Pendant ce temps-là, Lana n'a pas de temps à perdre et continue d'attaquer les ogres, après que leurs blessures magiques leur aient infligé des dégâts. Elle se délecte de voir tout ce sang. Nouveau balayage de chaîne d'un ogre proche de Roland et le fier guerrier finit au sol. Mais cette fois-ci, Theren est trop loin et de toute façon ce n'est pas à lui que revient la tâche d'aider Roland... Artya se précipite et aide Roland. Sourires carnassiers, oeil lubrique, les deux se chauffent toujours, c'est bestial.
Ozan lance un sort de fléau, maudissant les ogres sur 5 générations, sauf un petit malin qui résiste encore et toujours à l'envahisseur. Theren retrouve quelques ressources morales, revient sur le champ de bataille et tue coup sur coup non pas un mais bien deux ogres avec un arc pi/180 degré. Les rangs ennemis se déciment. Un peu loin de tout ça, Jehan prend l’apéro avec 3 ogres au milieu du champ de bataille en taillant le bout de gras, serein malgré le fait que ses compagnonnes et compagnons le délaissent au milieu des ennemis. Mais cela ne dure pas car soudain sa vieille amie Lana et son vieil ami Roland se précipitent et viennent l'aider en attaquant au corps-à-corps un ogre qui tombe sous le déferlement de violence de Lana.
Violata lance un énorme éclair magique sur les 2 derniers survivants ogres, dont un est achevé par Artya, pas peu fière de montrer ses talents au combat à un Roland admiratif. Ozan se démène sur le dernier ogre, lui faisant des dégâts sans réussir à l'achever, mission réussie par... Theren ! Revenu du diable vauvert après son énorme passage à vide physique et moral, il est maintenant sur une série impressionnante et parachève son oeuvre en étourdissant un ogre qui s'étale de tout son long. Victoire !

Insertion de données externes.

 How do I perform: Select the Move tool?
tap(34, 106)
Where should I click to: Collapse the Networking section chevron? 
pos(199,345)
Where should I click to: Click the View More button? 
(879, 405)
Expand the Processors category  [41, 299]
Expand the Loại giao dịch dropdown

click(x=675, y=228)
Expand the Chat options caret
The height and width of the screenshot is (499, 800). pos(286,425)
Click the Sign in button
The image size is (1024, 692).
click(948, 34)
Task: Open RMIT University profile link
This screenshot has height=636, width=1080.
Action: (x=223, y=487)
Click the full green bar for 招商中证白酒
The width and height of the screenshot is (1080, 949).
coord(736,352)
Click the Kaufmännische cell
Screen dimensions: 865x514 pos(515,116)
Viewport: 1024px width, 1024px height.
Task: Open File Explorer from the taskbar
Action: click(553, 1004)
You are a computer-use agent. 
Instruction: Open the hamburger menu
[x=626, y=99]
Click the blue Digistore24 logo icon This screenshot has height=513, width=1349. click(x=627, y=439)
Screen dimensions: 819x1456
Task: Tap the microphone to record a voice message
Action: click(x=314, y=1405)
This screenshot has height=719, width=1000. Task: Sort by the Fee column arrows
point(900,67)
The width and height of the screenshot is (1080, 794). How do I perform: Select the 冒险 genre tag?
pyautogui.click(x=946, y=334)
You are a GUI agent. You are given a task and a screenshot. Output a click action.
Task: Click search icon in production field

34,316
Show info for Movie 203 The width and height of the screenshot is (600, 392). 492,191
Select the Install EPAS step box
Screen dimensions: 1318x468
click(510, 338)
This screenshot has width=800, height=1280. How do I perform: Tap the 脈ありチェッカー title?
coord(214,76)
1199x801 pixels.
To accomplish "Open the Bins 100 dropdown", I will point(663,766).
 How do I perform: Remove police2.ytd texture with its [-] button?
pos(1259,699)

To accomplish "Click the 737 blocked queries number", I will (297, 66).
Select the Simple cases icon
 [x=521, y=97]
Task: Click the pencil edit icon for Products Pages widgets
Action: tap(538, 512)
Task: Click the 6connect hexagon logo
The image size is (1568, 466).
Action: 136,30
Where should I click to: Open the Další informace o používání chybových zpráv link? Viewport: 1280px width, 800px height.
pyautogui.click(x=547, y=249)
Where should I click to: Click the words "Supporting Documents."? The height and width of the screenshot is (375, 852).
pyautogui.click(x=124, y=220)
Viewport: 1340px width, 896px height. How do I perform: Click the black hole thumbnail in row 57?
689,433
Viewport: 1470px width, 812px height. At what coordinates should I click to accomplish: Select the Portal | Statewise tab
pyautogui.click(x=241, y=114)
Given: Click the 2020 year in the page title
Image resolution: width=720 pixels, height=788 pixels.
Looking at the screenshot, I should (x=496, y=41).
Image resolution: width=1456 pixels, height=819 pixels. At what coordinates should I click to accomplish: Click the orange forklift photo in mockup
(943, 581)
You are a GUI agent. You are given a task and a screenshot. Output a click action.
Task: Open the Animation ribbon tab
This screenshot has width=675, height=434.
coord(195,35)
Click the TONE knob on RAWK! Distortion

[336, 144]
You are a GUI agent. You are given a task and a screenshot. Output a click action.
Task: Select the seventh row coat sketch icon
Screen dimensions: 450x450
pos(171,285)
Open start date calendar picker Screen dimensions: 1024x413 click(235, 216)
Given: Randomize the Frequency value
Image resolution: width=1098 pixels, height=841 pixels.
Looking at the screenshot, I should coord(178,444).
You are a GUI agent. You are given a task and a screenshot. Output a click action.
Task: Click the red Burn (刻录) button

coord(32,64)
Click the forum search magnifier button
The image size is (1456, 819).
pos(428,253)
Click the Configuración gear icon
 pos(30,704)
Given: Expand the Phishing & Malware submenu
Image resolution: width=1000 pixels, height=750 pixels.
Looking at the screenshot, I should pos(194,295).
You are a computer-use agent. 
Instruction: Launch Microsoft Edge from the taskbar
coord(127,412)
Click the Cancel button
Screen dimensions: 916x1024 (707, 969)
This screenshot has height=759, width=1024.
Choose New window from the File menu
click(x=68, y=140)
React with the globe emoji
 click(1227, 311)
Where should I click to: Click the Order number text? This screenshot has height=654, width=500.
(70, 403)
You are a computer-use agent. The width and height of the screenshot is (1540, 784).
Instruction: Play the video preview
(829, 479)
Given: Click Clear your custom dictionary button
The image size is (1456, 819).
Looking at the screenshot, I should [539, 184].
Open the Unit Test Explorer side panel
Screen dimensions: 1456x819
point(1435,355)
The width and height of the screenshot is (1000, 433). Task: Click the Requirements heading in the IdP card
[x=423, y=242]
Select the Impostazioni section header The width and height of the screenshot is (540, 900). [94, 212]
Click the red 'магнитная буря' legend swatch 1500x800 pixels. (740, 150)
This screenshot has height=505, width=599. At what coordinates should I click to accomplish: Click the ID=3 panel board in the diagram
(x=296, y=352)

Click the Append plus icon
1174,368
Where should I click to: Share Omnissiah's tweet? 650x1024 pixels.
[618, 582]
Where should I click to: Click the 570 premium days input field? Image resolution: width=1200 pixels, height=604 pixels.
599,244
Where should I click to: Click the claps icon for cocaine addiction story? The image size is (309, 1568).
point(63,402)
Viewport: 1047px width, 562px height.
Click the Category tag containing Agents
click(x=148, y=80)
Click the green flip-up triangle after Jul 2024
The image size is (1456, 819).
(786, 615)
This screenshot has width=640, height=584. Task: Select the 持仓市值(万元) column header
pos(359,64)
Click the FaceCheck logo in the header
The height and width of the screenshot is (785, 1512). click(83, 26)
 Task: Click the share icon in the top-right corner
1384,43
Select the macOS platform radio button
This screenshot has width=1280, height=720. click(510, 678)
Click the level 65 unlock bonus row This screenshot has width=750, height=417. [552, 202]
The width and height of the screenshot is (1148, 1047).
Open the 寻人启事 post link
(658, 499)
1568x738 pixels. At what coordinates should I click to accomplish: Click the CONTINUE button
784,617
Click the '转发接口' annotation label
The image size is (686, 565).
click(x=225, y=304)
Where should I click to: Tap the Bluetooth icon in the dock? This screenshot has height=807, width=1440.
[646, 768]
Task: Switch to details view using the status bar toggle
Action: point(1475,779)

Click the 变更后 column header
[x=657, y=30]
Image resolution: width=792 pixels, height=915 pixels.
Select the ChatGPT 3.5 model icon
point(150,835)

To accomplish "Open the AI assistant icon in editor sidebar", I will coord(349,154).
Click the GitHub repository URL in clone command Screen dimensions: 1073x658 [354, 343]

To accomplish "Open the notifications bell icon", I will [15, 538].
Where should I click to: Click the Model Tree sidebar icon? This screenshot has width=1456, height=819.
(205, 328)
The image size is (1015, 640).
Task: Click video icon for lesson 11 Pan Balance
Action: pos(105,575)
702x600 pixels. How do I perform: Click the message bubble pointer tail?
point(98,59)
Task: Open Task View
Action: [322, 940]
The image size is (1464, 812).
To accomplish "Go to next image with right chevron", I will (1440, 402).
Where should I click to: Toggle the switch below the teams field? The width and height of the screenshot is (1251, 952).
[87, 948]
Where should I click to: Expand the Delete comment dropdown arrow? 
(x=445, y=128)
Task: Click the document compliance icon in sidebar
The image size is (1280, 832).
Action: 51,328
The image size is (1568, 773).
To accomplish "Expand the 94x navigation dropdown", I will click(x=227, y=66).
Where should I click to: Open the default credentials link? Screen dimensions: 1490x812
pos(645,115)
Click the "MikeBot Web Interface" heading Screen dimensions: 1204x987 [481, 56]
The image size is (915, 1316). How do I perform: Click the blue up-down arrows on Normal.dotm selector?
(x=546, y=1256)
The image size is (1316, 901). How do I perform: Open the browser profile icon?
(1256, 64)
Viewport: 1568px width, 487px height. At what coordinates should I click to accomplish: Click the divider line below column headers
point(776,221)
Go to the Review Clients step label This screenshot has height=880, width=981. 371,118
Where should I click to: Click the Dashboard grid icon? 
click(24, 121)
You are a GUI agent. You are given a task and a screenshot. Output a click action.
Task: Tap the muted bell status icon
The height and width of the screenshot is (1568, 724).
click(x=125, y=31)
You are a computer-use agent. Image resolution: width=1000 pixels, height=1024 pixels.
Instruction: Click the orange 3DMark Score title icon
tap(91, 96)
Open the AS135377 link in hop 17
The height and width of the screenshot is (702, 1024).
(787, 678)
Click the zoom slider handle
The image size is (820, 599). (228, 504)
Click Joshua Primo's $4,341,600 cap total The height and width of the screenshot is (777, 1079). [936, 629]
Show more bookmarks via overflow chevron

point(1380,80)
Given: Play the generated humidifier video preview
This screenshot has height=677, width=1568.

Le butin est maigre (13 PC / 75 PA / 11 PE / 9 PO) mais l’enjeu est ailleurs, le trésor du dragon est tout proche. Mais où se trouve le grimoire ? Pas dans le champ de vision de la troupe qui inspecte la salle au trésor, mais seuls des coffres variés remplis d'objets banals à première vue se trouvent autour d’eux, et une analyse rapide ne leur permet pas de détecter quelque chose qui ressemblerait au but de leur quête…
Ozan prend donc un peu de hauteur et s’envole dans l’immense cheminée qui débouche sur l’extérieur à flanc de montagne (sans doute le couloir d’atterrissage de Friddryn). Bingo ! Depuis son poste d’observation en l’air, elle aperçoit dans un coin de la caverne une salle cachée à l'aide de magie. Une analyse détaillée permet de s’apercevoir que le mur est effectivement magique. Mais si quelqu'un le défonce ce mur ? Cela vaut le coup d’essayer. Roland trouve un gros rondin de bois amené par les ogres et, avec l’aide de Lana, Theren et Jehan, essaye de faire tomber le mur. Il bouge un peu mais ne cède pas. Jusqu’au moment où Roland décide de prendre les choses en main et dit : « Laissez-moi faire. »
Il respire un grand coup, saisit le rondin tout seul en poussant un cri surhumain, s’élance et fonce sur le mur, mû par une énergie quasi divine et avec une détermination inébranlable. ET LE MUR S’EFFONDRE ! Bingo un grimoire dedans, posé sur un piédestal. Attendez… UN GRIMOIRE DEDANS !!!